In 1727, during the time of Governor William Keith, German immigration had so much increased that it was feared that Pennsylvania was becoming "a foreign country;" and a regulation was established by the provincial government requiring that foreigners on their arrival should subscribe an oath of allegiance to the kingdom of Great Britain and of fidelity to the proprietaries of the Province. All persons over sixteen were made to sign this oath, and when they could not write, their names were written for them and attested by a clerk. By this means the names of over thirty thousand German and Swiss immigrants into Pennsylvania between 1727 and 1776, when the colonies separated from the mother country, have been preserved. These lists are still to be seen in the Department of State at Harrisburg, and the attention of one who examines them will be attracted by two things to be observed: (1) Every ship's-list of passengers, almost, was headed by the name of the pastor who was leading them as a flock into the wilderness; (2) Excepting a very small percentage of the whole number, every name is written in German, evidently the writer's autograph, and generally in the clear hand of a good penman. From these lists I. Daniel Rupp made up his "Collection of Thirty Thousand Names of immigrants published a few years since in Philadelphia.

In this collection of thirty thousand names there are but two "Krumreins." On September 11, 1732, "the ship Pennsylvania, John Stedman, master, from Rotterdam, last from Plymouth," landed with "seventy three males above sixteen, women and children of both sexes ninety-eight, in all one hundred and seventy-one." In this list is the name of Hans Michael Krumrein." On September 5,1748, "the ship Edinburgh, James Russell, master, from Rotterdam, last from Portsmouth," landed with one hundred and twenty-seven persons; and in this list of names is that of "George Lenhart Krumrein. Hans Michael Krumrein, after having resided in the neighborhood of Philadelphia until after 1741, passed westward into Northampton and finally into Centre county, where some of his descendants still live, others having passed on into Ohio. George Lenhart Krumrein went into Baltimore county, Md. ; afterward, perhaps, into Georgia, returning to Maryland at a later day. ln 1800 George Crumrine, a grandson of George Lenhart Krumrein, it is believed, passed from Baltimore county, Md., over the Alleghanies into the valley of the Monongahela, and settled upon a farm in East Bethlehem township, Washington county. One of his sons, Daniel Crumrine, was born upon the same farm. He married Margaret, the daughter of John Bower, Esq. The Bower family was of Swiss-German origin, and came west from the Juniata Valley in 1796.
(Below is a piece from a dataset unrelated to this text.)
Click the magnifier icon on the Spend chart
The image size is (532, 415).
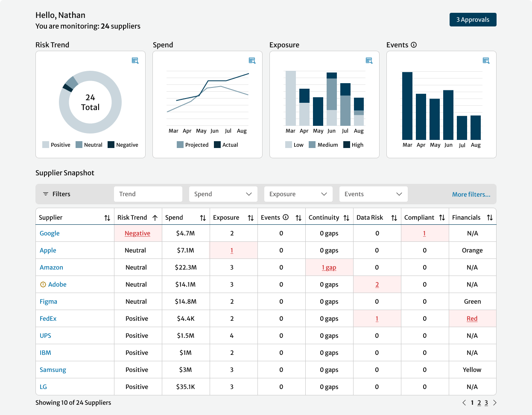point(252,61)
The boyhood of Boyd Crumrine, the son of Daniel, was passed upon his father's farm, and during the winters of 1854-55 and 1855-6 he attended the Bridgeport schools, Brownsville, Penn.; and in the spring and summer of 1856 he was a student at Waynesburg College. In September of the latter year he was admitted to the sophomore class of Jefferson College, Canonsburg; and at the, beginning of his second term he was permitted, at his own request, to drop into the Freshman class, in order that he might lay a better foundation for a complete classical course. With that class he continued till his graduation, on August 1, 1860 when he divided the first honor of his class of over fifty men with Mr. Roland Thompson of Milroy, Penn., and delivered the Greek salutatory on commencement day. Through the whole course he was a diligent student and a vigorous thinker, doing nothing by spurts, producing level work and square work always, and striking the highest grade-mark in nearly every recitation. At the beginning of the junior year Prof. John Fraser formed what he called his select class, embracing all the juniors who graded above ninety, to whom he offered special instruction in mathematics and general literature. The class consisted of Mr. Crumrine and four others, who met at night for two years in the Professor's chambers, where, as a reward for mastering a dozen extra volumes of higher mathematics, the privileged five were regaled, often into the "wee sma' hours," by the best thoughts and noblest sentiments of the man, who, as a teacher, stands without a rival and without a peer in the memories of his pupils. One year before graduation Mr. Crumrine chose the profession of law, and entered upon it with Hon. John L. Gow, of Washington, Penn., as his preceptor, to whom he recited once a week during his senior year in college. The first year after graduation he taught a select class of young ladies at Canonsburg, continuing his law studies at the same time. On the twenty-first of August, 1861, he was admitted to the Washington county bar.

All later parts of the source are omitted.